- Listed entries -
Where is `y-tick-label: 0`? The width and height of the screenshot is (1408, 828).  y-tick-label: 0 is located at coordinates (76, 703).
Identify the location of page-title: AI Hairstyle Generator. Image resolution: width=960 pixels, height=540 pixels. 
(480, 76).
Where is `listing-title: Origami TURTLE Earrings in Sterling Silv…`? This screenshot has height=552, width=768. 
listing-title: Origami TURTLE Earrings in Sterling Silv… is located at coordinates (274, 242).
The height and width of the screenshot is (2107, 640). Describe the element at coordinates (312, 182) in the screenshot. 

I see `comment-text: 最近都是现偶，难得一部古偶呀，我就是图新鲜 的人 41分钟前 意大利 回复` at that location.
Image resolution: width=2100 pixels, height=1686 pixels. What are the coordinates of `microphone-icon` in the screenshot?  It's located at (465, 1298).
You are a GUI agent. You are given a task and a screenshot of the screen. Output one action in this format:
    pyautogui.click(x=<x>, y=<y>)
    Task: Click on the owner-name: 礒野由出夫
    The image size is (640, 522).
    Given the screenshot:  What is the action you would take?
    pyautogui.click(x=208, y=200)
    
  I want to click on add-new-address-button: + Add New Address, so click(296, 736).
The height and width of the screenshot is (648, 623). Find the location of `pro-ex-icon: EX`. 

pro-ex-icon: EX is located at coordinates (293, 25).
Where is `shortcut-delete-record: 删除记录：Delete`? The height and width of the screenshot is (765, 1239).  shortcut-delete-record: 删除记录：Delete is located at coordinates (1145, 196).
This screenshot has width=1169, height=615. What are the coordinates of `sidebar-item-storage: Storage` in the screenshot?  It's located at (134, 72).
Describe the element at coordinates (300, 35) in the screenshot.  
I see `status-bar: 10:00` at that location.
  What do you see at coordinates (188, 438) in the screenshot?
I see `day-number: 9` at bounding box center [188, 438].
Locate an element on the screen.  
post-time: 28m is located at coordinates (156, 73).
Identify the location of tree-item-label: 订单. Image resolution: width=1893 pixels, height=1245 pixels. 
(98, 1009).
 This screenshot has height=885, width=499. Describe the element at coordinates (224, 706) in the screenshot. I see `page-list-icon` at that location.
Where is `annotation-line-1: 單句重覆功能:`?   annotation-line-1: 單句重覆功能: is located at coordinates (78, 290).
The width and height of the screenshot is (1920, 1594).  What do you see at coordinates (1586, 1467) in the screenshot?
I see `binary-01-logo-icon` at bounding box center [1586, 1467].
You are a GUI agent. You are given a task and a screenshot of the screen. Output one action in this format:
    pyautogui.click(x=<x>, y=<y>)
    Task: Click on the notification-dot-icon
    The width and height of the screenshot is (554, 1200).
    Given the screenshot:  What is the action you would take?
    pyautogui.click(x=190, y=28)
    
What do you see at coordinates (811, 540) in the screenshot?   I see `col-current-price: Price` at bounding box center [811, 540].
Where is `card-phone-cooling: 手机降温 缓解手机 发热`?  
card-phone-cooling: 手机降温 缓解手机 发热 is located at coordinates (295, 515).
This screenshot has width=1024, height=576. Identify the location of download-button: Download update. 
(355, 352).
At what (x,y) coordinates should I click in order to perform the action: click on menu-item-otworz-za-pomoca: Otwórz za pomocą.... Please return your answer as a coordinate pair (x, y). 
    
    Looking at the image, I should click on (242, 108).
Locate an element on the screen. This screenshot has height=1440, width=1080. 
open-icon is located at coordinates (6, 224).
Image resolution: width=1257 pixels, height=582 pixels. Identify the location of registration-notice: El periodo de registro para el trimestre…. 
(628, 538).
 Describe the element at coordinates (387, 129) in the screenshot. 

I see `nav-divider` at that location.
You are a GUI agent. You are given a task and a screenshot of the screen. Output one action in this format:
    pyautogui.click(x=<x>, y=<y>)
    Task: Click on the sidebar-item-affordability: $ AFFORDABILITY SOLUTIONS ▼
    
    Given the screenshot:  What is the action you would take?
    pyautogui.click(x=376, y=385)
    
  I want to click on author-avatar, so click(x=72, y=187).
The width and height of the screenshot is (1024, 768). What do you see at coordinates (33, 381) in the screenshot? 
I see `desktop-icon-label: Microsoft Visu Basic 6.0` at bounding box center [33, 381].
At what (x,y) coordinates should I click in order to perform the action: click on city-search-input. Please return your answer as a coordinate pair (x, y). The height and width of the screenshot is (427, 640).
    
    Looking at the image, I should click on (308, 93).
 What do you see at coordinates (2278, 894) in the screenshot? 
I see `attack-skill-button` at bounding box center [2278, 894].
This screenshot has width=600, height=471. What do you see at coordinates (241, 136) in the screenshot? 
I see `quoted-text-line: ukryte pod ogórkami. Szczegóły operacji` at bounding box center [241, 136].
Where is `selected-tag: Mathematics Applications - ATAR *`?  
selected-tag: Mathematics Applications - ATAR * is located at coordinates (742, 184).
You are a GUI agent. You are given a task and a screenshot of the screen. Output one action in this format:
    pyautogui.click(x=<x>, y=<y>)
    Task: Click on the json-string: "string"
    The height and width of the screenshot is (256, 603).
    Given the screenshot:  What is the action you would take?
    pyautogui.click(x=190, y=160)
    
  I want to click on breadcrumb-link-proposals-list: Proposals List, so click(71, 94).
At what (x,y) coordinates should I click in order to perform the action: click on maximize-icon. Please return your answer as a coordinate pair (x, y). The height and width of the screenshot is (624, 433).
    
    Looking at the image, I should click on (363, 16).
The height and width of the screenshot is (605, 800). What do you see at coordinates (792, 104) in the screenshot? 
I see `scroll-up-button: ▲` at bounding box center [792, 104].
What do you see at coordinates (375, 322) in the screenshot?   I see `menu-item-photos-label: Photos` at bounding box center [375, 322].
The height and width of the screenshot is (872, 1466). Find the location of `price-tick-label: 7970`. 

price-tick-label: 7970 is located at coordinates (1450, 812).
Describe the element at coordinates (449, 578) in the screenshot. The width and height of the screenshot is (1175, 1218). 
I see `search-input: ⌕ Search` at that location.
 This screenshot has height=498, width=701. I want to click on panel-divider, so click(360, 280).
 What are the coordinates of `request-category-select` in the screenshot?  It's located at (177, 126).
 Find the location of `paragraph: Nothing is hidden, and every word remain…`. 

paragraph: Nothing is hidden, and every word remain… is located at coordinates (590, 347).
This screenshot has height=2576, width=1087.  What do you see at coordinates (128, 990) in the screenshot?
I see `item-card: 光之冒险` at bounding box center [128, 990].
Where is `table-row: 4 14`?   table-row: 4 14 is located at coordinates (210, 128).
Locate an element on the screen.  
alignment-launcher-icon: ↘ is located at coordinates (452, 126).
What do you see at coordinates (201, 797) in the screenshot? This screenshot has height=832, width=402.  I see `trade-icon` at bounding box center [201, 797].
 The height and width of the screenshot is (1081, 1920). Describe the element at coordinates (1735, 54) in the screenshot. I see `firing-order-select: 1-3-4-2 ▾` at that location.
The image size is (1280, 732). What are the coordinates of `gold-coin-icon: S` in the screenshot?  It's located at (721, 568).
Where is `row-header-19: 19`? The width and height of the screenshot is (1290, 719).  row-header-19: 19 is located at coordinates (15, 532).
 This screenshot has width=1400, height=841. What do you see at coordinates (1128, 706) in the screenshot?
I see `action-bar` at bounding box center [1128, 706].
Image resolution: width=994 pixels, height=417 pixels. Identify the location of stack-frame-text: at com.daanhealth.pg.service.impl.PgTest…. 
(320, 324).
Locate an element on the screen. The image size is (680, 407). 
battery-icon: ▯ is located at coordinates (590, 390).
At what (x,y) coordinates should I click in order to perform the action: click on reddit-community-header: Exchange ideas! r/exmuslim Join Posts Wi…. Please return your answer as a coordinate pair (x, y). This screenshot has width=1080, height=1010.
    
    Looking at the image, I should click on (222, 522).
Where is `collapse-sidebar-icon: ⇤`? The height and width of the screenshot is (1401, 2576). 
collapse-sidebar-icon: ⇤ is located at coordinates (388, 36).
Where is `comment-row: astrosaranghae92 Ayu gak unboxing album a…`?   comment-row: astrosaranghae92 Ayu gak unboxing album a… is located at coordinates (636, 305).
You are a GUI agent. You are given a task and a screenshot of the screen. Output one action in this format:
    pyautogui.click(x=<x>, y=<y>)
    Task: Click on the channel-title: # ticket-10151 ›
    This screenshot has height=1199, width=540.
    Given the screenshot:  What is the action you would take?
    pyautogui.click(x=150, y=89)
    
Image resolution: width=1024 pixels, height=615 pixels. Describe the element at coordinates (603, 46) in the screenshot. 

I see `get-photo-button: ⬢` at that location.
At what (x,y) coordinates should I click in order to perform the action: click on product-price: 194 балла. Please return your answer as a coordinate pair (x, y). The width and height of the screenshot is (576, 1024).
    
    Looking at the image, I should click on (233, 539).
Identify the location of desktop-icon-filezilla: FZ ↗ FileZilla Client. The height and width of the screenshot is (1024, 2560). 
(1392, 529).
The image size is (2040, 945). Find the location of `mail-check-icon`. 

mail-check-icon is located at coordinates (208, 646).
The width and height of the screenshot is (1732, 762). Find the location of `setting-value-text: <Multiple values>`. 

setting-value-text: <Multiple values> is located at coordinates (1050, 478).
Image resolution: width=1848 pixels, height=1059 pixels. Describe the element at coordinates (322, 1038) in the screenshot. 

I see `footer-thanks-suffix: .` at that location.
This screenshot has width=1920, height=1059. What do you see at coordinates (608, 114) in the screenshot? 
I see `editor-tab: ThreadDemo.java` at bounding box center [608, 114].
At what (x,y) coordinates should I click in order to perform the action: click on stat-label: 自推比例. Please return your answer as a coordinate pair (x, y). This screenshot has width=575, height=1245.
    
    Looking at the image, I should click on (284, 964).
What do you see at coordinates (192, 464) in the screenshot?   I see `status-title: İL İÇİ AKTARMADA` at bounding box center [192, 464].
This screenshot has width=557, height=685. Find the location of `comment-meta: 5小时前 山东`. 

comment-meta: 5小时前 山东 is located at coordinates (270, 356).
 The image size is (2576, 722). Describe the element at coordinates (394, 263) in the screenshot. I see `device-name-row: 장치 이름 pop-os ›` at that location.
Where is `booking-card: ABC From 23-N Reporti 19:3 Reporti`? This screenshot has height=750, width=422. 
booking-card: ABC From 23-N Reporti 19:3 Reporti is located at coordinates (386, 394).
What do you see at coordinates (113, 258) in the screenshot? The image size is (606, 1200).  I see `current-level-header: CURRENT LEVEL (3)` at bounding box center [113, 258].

- What the exercise asks -
Copy the rows again word for word, from the line with "has width=575, height=1245." up to and including the line with "What do you see at coordinates (192, 464)".

- Solution -
At what (x,y) coordinates should I click in order to perform the action: click on stat-label: 自推比例. Please return your answer as a coordinate pair (x, y). This screenshot has width=575, height=1245.
    
    Looking at the image, I should click on (284, 964).
What do you see at coordinates (192, 464) in the screenshot?   I see `status-title: İL İÇİ AKTARMADA` at bounding box center [192, 464].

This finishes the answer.